Israeli media reported that a detailed working plan of the port establishment would be put together over the next three months and would be then presented “directly” to the Gaza people. “As soon as all the details are closed and ‘locked and loaded,’ we will appeal directly to the public in Gaza, going over the heads of Hamas,” a senior defense source told Hadashot TV.
Nowadays, Israel controls two land crossings into Gaza, with Egypt controlling the third one. Most commercial and humanitarian goods destined for Gaza are now transferred through one of the Israeli crossings. Goods that arrive by sea are unloaded at an Israeli port and are then transported to Gaza by trucks after being monitored by Israel.
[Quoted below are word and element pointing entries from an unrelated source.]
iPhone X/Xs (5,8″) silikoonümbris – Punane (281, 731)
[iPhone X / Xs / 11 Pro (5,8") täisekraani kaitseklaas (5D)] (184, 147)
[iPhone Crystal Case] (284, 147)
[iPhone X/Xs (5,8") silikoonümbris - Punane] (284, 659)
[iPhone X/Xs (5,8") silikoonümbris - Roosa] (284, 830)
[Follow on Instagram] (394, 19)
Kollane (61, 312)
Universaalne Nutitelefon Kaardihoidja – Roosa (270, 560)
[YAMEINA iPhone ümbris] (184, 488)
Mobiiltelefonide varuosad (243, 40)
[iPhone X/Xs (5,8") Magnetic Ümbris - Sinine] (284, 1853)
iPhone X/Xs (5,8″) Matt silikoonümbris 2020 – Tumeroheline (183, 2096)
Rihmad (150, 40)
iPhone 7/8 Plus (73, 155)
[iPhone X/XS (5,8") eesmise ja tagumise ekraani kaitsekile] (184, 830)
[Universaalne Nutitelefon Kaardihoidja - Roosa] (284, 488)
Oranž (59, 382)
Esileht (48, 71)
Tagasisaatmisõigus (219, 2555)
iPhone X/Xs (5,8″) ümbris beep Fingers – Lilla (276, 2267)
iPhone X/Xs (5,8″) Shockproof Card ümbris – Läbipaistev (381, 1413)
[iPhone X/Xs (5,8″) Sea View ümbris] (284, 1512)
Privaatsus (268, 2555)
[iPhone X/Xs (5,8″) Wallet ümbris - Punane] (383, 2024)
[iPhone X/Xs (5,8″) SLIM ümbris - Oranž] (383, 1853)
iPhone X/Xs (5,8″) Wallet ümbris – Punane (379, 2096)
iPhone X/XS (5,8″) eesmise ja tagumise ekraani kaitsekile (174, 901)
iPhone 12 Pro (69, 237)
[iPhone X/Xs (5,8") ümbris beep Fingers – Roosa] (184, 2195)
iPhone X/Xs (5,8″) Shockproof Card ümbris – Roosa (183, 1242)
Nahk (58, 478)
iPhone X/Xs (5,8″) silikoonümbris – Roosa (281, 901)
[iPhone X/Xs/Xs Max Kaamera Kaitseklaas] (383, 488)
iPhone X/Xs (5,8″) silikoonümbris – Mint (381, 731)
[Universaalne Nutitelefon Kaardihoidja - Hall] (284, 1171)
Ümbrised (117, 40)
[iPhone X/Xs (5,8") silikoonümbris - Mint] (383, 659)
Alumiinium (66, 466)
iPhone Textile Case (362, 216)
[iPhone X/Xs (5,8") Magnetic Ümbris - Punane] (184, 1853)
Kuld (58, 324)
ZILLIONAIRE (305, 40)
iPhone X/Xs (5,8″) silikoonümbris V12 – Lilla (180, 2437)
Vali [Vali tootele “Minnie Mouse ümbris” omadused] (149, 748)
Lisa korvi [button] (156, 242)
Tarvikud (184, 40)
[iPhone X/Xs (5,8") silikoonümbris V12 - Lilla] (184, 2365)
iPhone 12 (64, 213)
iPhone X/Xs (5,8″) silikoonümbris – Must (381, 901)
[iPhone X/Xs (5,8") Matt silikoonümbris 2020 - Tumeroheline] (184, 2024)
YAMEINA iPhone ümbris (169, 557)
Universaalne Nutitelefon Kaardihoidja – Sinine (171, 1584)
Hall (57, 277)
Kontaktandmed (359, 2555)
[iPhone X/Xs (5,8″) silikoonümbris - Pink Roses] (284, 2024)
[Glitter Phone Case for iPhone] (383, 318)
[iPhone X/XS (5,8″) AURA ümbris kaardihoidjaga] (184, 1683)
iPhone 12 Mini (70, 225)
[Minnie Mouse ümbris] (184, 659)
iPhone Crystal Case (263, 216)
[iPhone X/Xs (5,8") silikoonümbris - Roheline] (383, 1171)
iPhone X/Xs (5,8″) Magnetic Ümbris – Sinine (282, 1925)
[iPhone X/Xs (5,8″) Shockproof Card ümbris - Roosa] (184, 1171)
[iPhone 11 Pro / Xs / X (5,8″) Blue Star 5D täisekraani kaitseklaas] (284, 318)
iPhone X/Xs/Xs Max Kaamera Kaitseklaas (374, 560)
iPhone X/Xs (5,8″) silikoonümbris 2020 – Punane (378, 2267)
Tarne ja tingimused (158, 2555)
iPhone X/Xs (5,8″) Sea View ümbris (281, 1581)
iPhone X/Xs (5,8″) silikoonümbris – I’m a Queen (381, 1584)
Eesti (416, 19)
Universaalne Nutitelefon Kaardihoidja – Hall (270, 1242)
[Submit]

The supposed ‘good will’ initiative comes after the Israeli authorities unleashed a violent crackdown on Palestinians taking part in the protests at the Gaza Strip dubbed the Great Return March. More than 120 Palestinian protesters have been killed by the Israeli military and 3,800 have been injured over more than two months since the start of the protests.
Meanwhile, Israel has also actually limited the entry of some goods to Gaza, which are considered to be vital to local hospitals. On June 15, Tel Aviv particularly limited the entry of helium gas to the Palestinian enclave, arguing that it had been used in attacks against Israel. It also threatened to completely halt the deliveries of the gas, which is vital for medical purposes, to Gaza if the attacks do not stop.